Девочка успокоилась: если не ругают, стало быть, не виновата, стало быть, не за что.
Первый встречный, т. е. «любой», - а им стал мужик в белесой, выцветшей и застиранной спецовке, в кирзовых сапогах, в зеленого цвета кепи с белой отметиной от пернатой бомбардировки, наперевес с шахтерским фонариком, с еще не прикуренным бычком когда-то целой сигареты, торчащей у него из уголка рта, - немногословно, но вполне доходчиво подсказал нам дорогу к Степанычу.
- Идите вы… - сказал он, сделал паузу и махнул рукой (видимо, посылая нас в ее направлении). Затем перевел взор своих воспаленных глаз с меня на Кристину, помедлил и добавил: - Прямо, налево… - По сторонам повертел головой; передумал: - Нет, направо. В общем, где наждак визжит.
Сказал и ушел по своим делам. А мы посмотрели ему в след, и пошли куда послали: поначалу – в направлении красноречивого отмаха, потом – по слуху, «где наждак визжит». А так как коридор оказался очень длинный, а «право» и «лево» – понятия относительные, то звуковая ориентировка стала для нас наиболее ценной. Услышали. Нашли.
На стук нам не ответили. Наждак продолжал взахлеб надрываться визгом. Мы зашли и застали легендарного Степаныча за делом. Он вытачивал какую-то деталь. Все его движения были легки, верны и непрерывны, как у дирижера, однорукого дирижера (деталь: у него не было левой руки). Одной рукой он руководил оркестром, который великолепно исполнял знаменитый «Танец с саблями», и мне чудилось, как его музыка оживала. Я видела, как в такт музыки во все стороны, жужжа, разлетаются золотистые дикие пчелы. Много пчел. Они роятся и улетают, роятся и улетают. И возникают они из ниоткуда. И улетают они в никуда. И нет им счета – этим пчелам-искоркам, - неистовым и возбужденным.
Степаныч закончил свое дело, положил деталь на верстак и большим пальцем отжал черную кнопку. Наждак захлебнулся и заглох. Вытирая единственную руку о черный фартук, он обернулся, и в улыбке обнажил золотые зубы.
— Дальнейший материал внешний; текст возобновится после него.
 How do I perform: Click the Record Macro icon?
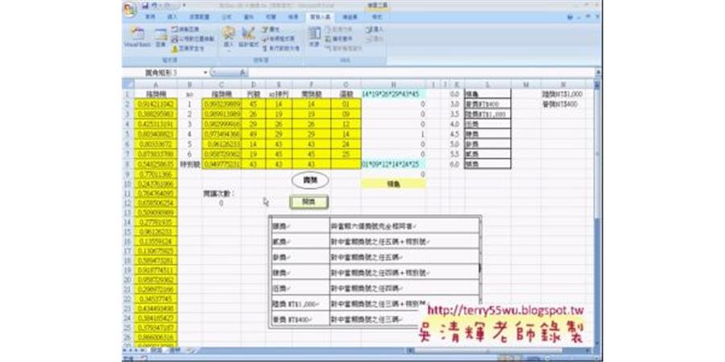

- Золотые, - похвастался он и влепил щелчок по желтому верхнему резцу. – Не какой-нибудь там рандоль. Бабка настояла. Хватит, говорит, с золотой душенькой ходить, время и зубы золотые вставить. Что добру-то пропадать… Червонное, - оскалился опять старый хвастун, - николаевское. – И представился: - Степанычем дразнят.
Волосами Степаныч был бел; но не везде: седина не затронула весьма ухоженные усы в форме вытянутого вширь треугольника. Усы были черны, как сажа, по-молодецки лоснились. Возраста Степаныч явился уважительного, годиков шестьдесят уже прожил, а то и больше. Глаза – серые, с бирюзовой окаемочкой, ясные. На кончике носа непонятно как крепились очки в круглой металлической оправе. С душек, как у английского сеттера – уши, свисали черные шелковые нити и уходили за воротничок клетчатой рубашки непонятного цвета.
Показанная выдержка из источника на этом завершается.